When the Nintendo Family Computer System came along in 1983, HAL Laboratories was there, porting its PC-based Eggerland series over as Adventures of Lolo, crafting original titles and creating licensed games like the Japan-only New Ghostbusters II.
HAL was incredibly busy in the first twelve years of its existence, but for many its real history starts in 1992, when a then-white puffball made his debut in Kirby's Dream Land. That same year Nintendo invested heavily in the development studio, inexorably linking the two companies, making HAL as close to a subsidiary as possible without actually being one.

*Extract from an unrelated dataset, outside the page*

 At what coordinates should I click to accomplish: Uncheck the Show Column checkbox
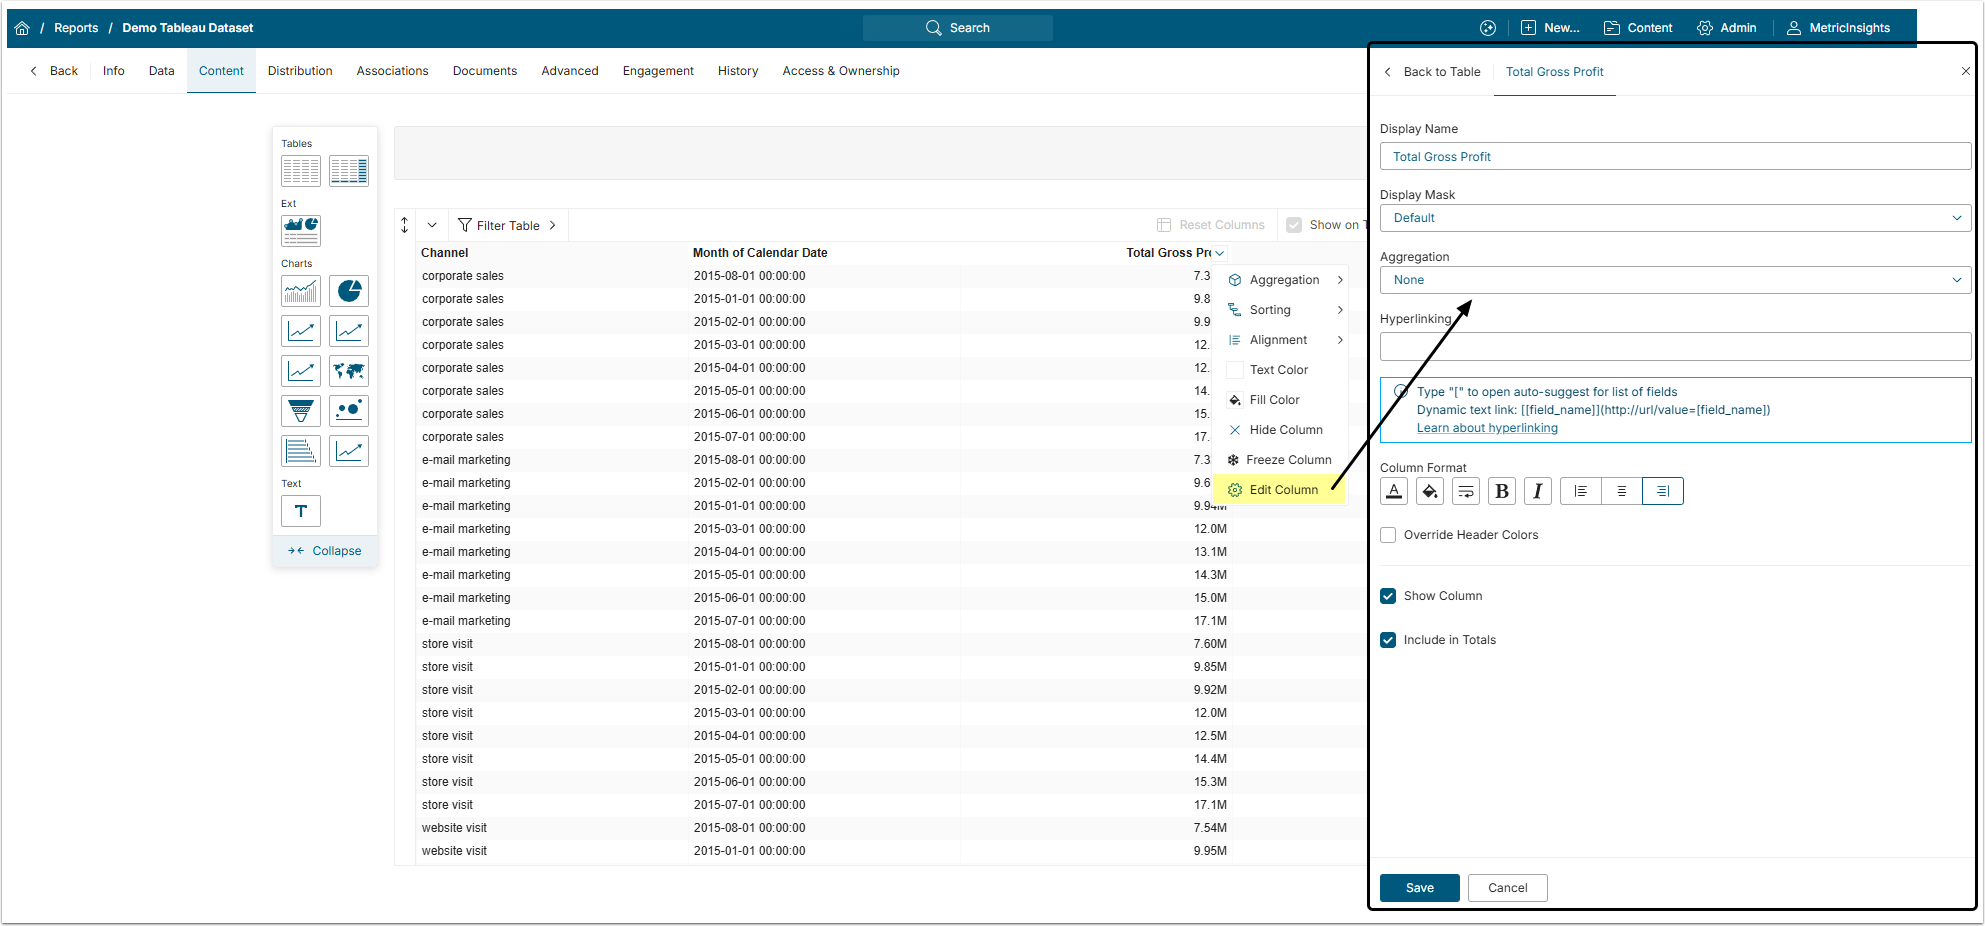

From then on HAL Laboratory, now under the leadership of president Saturo Iwata, was effectively a second-party (exclusive third-party) Nintendo developer. They co-developed Mother 2, aka Earthbound. They made Sim games for the Nintendo 64. The worked on classics like Pokemon Snap and Pokemon Stadium.
Perhaps most importantly, they turned a generic four-player fighting game being worked on by Masahiro Sakurai into a brawler featuring Nintendo characters, creating a working demo prior to receiving Nintendo's blessing. They made Super Smash Bros. you guys.
35 years after its founding, HAL Laboratories has just released the latest in the long line of Kirby games, and the company's former president is the president and CEO of Nintendo and the CEO of Nintendo of America.
Not bad for a company founded to make primitive PC games, right?